Rural doctor Hugo Templeman, the founder of the Ndlovu Medical Centre in Elandsdoorn, Mpumalanga, said he has never found it difficult to secure funding for HIV/Aids programmes.
"We are a middle-income country, but we spend little money on health and little money on TB", he said.
The budget for HIV/Aids programmes in South Africa for 2007/08 is R3,078-billion. Of this amount, R2 585 423 000 goes to provinces as a conditional grant. The remainder -- R492 615 000 -- is used nationally for coordination and administration, says Health Department spokesperson Fidel Hadebe.
According to the 2008 Global Tuberculosis Control Report of the World Health Organisation (WHO), the national South African TB budget for 2007 was $378-million (about R2,9-billion) -- a much higher budget than those of previous years because of the implementation of the government's five-year strategic plan to battle TB.
TB is the leading cause of death among people living with HIV/Aids. It has been estimated by the WHO that worldwide, someone is infected by the tuberculosis bacilli every second.

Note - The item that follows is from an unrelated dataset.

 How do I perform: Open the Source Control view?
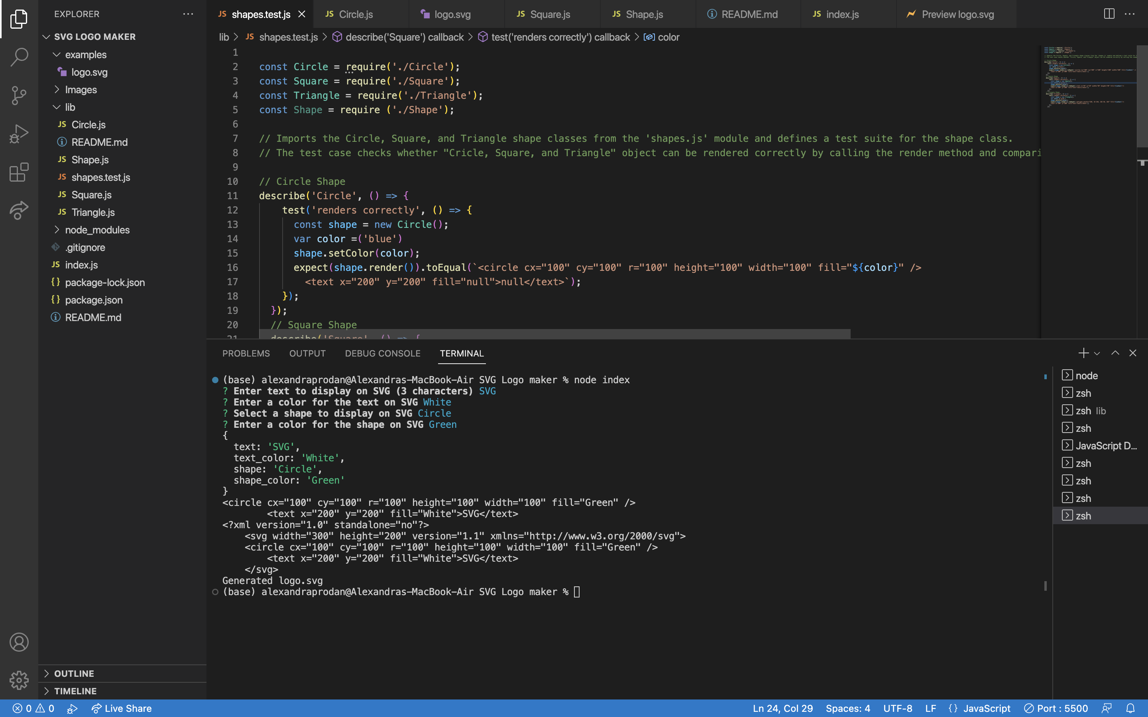(19, 95)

In 2006 in South Africa, there were an estimated 341 165 TB carriers, up from 109 000 in 1996. The Health Department said this week, however, that multidrug-resistant tuberculosis (MDR-TB) and extensively drug-resistant tuberculosis (XDR-TB) are showing signs of decreasing. The department said it will release the figures showing the decrease in due course.

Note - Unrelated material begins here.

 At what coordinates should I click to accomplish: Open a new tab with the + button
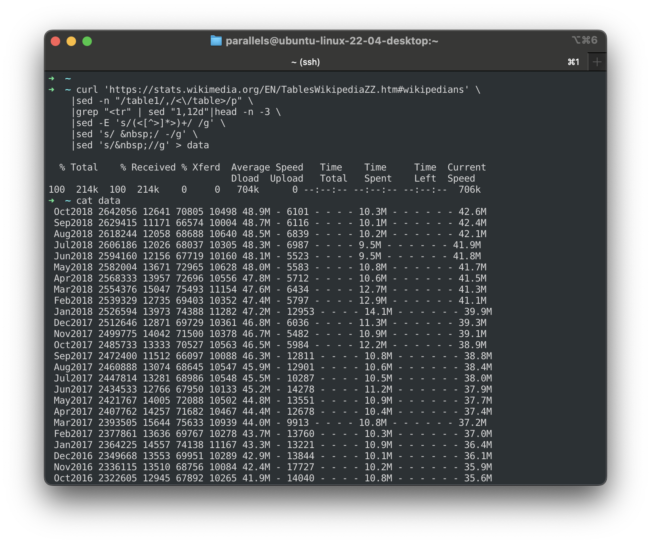click(597, 61)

In 2005, 675 per 100 000 people died from HIV/Aids in South Africa. In 2006, 218 per 100 000 succumbed to TB.
According to the Health Department, the cure rate of TB has gradually increased over the past five years from 50% in 2001 to 58% in 2005. The rate of treatment has also climbed from 60% in 2001 to 71% in 2005.
However, the success rate in South Africa remains low, with death and defaults (TB patients who do not complete their course of medication) the most frequent negative outcomes, said the WHO in its 2008 TB report. According to the Department of Health, the TB defaulter rate is currently 9%. High numbers of defaulters create a barrier to achieving the targets for successful treatment.

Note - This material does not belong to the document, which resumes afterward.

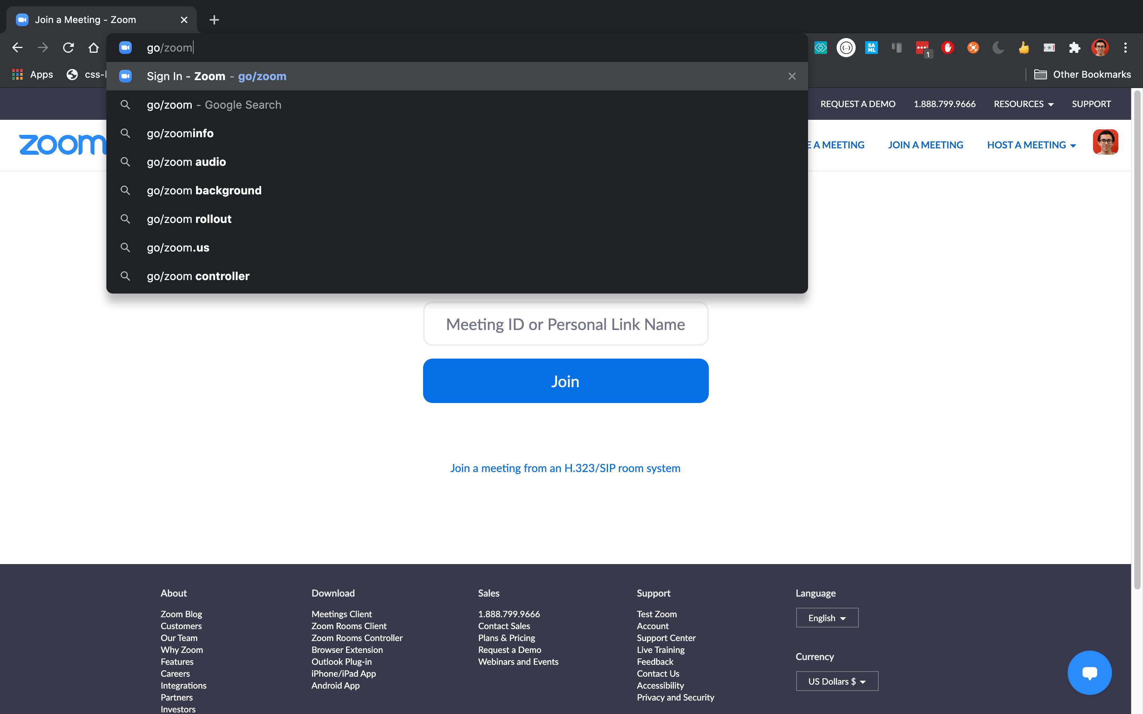Go back with the back arrow
The image size is (1143, 714).
[17, 48]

Mark Heywood from the South African National Aids Council (Sanac) said it is time to rethink the current TB policy. "It's insufficient to just run adverts that TB can be cured. That doesn't motivate people to continue taking their medicines when they start to feel better."
A special difficulty in treating TB is the long diagnosis time. However, on July 1 this year the Health Department launched a new diagnostic method to detect MDR-TB. This method, in which DNA is collected from a swab of a patient's saliva, will cut the diagnosis time from two to three months to just a day or two.
With the new method patients no longer have to wait for extended periods for test results -- a time during which they could spread the disease to others. Some patients even died before their test results were determined. The improved diagnostic method will be made available to 16 nations in Africa.
In 2007 the government introduced a five-year strategic plan to fight TB. As part of this programme the government has so far trained 128 healthcare workers on infection control, 604 on the use of the electronic TB register, 177 on data management and 2 211 on clinical management.
Heywood said at this week's debate that HIV/Aids has come to be thought of as a human rights syndrome. But, "health is a human right and it's the obligation of the state to guarantee this right", he added.
Venter said that TB, more than HIV/Aids, is a disease of poverty, and "we cannot fight it on a shoestring budget".